According to the review of The Crisis of Presence, which publisher issued Vince Miller's book, and in what year?

TEXT PASSAGE:
########################################
Vince Miller: The Crisis of Presence. A Review and Commentary

Vince Miller’s The Crisis of Presence in Contemporary Culture (Sage 2016) tackles ethics, privace and speech in mediated public life. Social media and fora attenuate face to face interactions and moments. But as life and expression has become more and more digitized and lived online or mediated through technologies (communication, archiving, profiling, surveillance and control) the centre of gravity of everyday life threatens to shift away from face-to-face and even present-moment interactions. For theorists such as Steigler (2008), in the place of immediate presence, technologies and technological artefacts shift, mediate and ultimately transform the temporality of interaction by recording and preserving temporal moments. Attention is not only interpolated by these technologies but becomes dependent on and embedded in them. At the centre of this critique is an anthropocentric model of human faculties that is at the core of European traditions of understanding the subject as an abstract Cartesian cogito and a metaphysical, individual consciousness separate from an objective world. Among other examples, Miller surveys Derrida’s (1972) critique of the privilege granted to speech as authentically ‘present’ and Levinas’ (1969) argument that our sense of ourselves is relational, embedded in encounter and exchange with the Other.

The crisis of presence is not just the critique of this metaphysics of presence. It is a nostalgic and humanistic critique in which the only authentic interactions are those in which humans are present. A centre-less sense of human identity is anathema to the ‘Western’ subject just as the suspended self of Buddhist meditation is exotically foreign. A being focused on an idealized sense of centred self acts against the world to realize themselves. The Eurocentric model of the sovereign subject sets up a rupture that has been historically mitigated through imperialistic acts upon the world and Others. Self-actualization, become present to oneself, is achieved by imposing oneself. Self-identity is wrought upon the world, a process to which technology is central. But this narrative and tradition is constructed around the fiction of a sovereign subject. Crisis occurs when it is clear that this nostalgia for a world that perhaps was only real to the extent that it was believed and enacted. There was never anything natural or necessary about such a paradigm of humanity.
########################################
SUPPLIED INFORMATION:
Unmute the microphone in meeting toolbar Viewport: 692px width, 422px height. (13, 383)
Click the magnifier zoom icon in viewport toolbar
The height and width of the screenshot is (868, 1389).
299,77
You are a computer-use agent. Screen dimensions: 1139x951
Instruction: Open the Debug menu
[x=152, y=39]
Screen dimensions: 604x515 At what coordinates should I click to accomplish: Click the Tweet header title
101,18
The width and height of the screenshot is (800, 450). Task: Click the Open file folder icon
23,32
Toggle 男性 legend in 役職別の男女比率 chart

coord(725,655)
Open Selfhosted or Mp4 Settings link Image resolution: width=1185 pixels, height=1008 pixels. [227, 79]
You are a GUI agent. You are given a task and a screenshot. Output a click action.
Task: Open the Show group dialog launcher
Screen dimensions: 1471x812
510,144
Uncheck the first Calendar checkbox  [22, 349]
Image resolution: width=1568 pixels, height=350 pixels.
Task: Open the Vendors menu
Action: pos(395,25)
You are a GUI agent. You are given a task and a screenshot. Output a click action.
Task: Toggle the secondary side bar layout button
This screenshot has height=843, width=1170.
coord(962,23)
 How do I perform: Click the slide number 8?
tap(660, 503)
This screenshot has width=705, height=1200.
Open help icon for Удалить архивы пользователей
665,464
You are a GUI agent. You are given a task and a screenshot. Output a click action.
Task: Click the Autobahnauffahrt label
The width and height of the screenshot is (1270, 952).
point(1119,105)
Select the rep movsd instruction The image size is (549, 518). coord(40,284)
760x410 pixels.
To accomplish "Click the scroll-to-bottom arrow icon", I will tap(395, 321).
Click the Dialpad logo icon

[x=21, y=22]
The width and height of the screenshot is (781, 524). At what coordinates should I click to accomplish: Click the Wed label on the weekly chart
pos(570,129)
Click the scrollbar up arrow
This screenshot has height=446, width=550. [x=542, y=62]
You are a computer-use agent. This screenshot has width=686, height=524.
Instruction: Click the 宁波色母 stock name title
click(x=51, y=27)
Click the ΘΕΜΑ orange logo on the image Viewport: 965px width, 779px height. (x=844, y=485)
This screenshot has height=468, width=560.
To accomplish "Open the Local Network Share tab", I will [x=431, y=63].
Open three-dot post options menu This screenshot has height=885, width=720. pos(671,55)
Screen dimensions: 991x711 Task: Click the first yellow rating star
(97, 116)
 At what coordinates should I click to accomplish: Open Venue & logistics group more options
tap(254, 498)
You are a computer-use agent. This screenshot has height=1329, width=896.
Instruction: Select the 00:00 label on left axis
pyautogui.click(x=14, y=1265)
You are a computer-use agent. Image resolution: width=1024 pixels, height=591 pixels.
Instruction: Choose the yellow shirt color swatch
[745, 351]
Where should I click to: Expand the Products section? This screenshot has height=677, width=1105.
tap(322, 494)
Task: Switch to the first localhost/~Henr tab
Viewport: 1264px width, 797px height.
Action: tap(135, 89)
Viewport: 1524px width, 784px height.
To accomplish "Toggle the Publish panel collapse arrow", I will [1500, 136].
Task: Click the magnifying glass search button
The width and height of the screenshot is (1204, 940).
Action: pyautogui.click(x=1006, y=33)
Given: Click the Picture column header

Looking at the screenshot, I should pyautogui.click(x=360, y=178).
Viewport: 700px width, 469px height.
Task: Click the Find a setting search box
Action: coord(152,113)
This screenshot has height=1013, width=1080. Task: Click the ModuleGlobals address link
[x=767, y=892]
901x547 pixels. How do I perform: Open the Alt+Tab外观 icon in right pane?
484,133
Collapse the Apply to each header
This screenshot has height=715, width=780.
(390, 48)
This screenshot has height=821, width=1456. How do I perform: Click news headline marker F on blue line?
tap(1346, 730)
########################################
ANSWER TO THIS TASK: Sage, in 2016.